On the day of inspection, we collected 51 CQC comment cards filled in by patients. These provided a positive view of the dental team and care provided by the practice.

During the inspection we spoke with two dentists, three dental nurses (including the manager) and the receptionist. We looked at practice policies and procedures and other records about how the service is managed.

The practice is open:

Monday to Wednesday 9am to 1pm and 2pm to 5:30pm

Thursday 9am to 1pm and 2pm to 7pm

Friday 9am to 1pm and 2pm to 4pm

Our key findings were:

  • The practice appeared to be visibly clean, tidy and well-maintained.
  • The provider had infection control procedures which reflected published guidance.
  • Staff knew how to deal with emergencies. Appropriate medicines and life-saving equipment were available.
  • The provider systems to help them manage risk to patients and staff should be improved.
  • The provider had safeguarding processes and staff knew their responsibilities for safeguarding vulnerable adults and children.
  • The provider had staff recruitment procedures which reflected current legislation. Processes to obtain evidence of professional registration, indemnity and training were not in place.
  • The clinical staff provided patients’ care and treatment in line with current guidelines.
  • Staff treated patients with dignity and respect and took care to protect their privacy and personal information.
  • Radiography equipment was not checked at the appropriate intervals.
  • Staff provided preventive care and supported patients to ensure better oral health.
  • The appointment system took account of patients’ needs.
  • Staff felt involved and supported and worked as a team.
  • The provider asked staff and patients for feedback about the services they provided.
  • The provider dealt with complaints positively and efficiently.
  • The provider had information governance arrangements.

We identified regulations the provider was not complying with. They must:

  • Establish effective systems and processes to ensure good governance in accordance with the fundamental standards of Care.
  • Ensure specified information is available regarding each person employed.
  • Ensure where appropriate, persons employed are registered with the relevant professional body.

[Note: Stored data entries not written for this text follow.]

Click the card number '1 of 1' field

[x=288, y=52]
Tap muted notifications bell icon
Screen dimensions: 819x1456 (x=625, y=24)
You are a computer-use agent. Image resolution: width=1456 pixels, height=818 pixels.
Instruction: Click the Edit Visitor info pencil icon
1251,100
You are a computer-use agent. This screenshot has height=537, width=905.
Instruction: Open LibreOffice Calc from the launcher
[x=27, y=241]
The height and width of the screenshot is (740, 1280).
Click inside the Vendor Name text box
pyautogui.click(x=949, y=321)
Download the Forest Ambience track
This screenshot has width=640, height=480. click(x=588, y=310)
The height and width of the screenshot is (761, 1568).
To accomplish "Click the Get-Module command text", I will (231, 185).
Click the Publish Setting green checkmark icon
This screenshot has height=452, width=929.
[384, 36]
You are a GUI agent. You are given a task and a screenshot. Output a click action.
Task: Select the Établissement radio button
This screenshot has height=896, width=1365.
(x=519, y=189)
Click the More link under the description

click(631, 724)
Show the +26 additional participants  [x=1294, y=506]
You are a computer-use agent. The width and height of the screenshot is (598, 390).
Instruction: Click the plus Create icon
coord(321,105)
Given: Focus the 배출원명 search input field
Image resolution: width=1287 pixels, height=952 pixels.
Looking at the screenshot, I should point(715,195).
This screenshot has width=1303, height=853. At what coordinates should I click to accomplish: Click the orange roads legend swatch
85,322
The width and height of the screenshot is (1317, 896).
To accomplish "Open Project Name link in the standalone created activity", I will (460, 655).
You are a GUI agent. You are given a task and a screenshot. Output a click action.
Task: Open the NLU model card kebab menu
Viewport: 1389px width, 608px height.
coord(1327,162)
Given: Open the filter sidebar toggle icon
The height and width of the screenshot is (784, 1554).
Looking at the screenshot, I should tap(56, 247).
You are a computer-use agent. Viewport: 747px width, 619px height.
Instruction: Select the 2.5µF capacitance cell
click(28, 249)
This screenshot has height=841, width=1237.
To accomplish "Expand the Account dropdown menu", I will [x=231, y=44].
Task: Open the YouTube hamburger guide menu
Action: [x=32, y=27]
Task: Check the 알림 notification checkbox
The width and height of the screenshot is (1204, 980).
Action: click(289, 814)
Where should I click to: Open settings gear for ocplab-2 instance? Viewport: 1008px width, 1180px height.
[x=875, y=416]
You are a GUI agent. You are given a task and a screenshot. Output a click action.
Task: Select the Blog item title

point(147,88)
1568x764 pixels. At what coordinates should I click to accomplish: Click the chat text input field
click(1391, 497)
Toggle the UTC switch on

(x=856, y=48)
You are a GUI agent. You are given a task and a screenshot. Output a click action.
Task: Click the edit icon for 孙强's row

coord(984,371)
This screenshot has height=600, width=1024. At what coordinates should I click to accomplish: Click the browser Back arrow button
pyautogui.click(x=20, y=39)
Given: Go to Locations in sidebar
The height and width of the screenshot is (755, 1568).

Full details of the regulation the provider was not meeting are at the end of this report.

There were areas where the provider could make improvements. They should:

  • Implement protocols and procedures in relation to the Accessible Information Standard to ensure that that the requirements are complied with.
  • Take action to ensure audits of radiography and infection prevention and control have documented learning points and the resulting improvements can be demonstrated.